Yesterday evening, whilst processing the minutes of the Belfast City Council Policy and Resources Committee from 18 March 2005, I noticed that they referred to a report into the Council’s strategic approach to communications – including a review of the Council’s corporate identity, the development of the website as a key communications tool and a review of the Council’s approach to graphic design, advertising, publications and leaflets. This sounded interesting, but, unlike most reports presented to the committees, this one wasn’t included with the minutes. So, at about 5:30 yesterday evening, I sent off a Freedom of Information request for it.
At about 10:30 this morning, I received a copy of it in email! This is probably the fastest result of a FoI request I’ve had yet!
If anyone else finds it interesting, I’ve added the report to the nigov wiki.
The section on the City Council website is a little bland:
Belfast City Council’s website needs to be properly resourced and positioned so that it plays its part in disseminating the council’s key messages. It also needs developed in terms of providing information and, even more importantly, services to ratepayers. The website is vital to the council’s reputation not only at home but overseas. A proposal is going before P&R to properly resource this operation and it needs to work closely or as part of Corporate Communications to ensure opportunities are maximised.
I’ve sent a follow-up request for the proposal.
Since Tuesday of this week I’ve been watching the effects of Google spidering the nigov wiki. On Tuesday, there were about 8 pages indexed. On Wednesday it was around 80. By last night there were 800.
As I said earlier, I expected this promotion of the Belfast City Council minutes to first class internet citizens to be useful. But I wasn’t expecting quite so much search engine traffic quite so soon.

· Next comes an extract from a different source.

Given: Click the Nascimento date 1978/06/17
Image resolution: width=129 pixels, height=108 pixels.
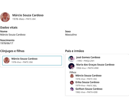Looking at the screenshot, I should point(7,43).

The bulk of the minutes have only been available from google searches for about 24 hours. And I’ve already had click-throughs from the following searches:
* alex maskey
* allotment dundonald
* anti-litter campaign aims and objectives
* belfast city airport ministerial statement
* belfast city council tourism dept
* business improvement district proposals in northern ireland
* canal belfast
* continental market belfast city hall
* councillor m browne + economic sub committee
* david mach belfast city hall
* development control in northern ireland on hot food bars
* difficulties associated with outdoor concerts
* drinking on the street belfast city council
* fixed penalty fines issued by belfast city council
* floral hall belfast
* leading ladies from belfast
* lynch cranmore gardens
* north belfast council dumps
* oasis retail services
* pestle analysis for belfast
* place and belfast and chairman and architect
* playground funding northern ireland
* sculpture david mach belfast
* shankill road activities
* sprucefield phase 2
* studio space belfast
* successful tender for the provision of agency workers
* tender for the provision of agency workers
* titanic quarter belfast expenditure
* ulster hall
* ulster senior waterfront hall boxing
* waterfront hall
* waterfront hall board
* waterfront hall studio hire charges
* waterworks belfast
* who is councillor tom hartley
(As well as the usual ragbag of bizarre terms that seem completely unrelated to anything).
Now, it’s likely that the information that many of these people wanted was available elsewhere. But that amount of clickthroughs in 24 hours certainly implies that it’s not enough for things like council minutes to just be “available” online. Locking them away behind a complex interface makes them all but invisible to the determined searcher. Most government tender documents these days talk about the “three clicks rule”, where all content needs to be available within 3 clicks of the home page. Perhaps someone should introduce them to the “one search rule” – if your content isn’t available within 1 click of a google search, it may as well not exist.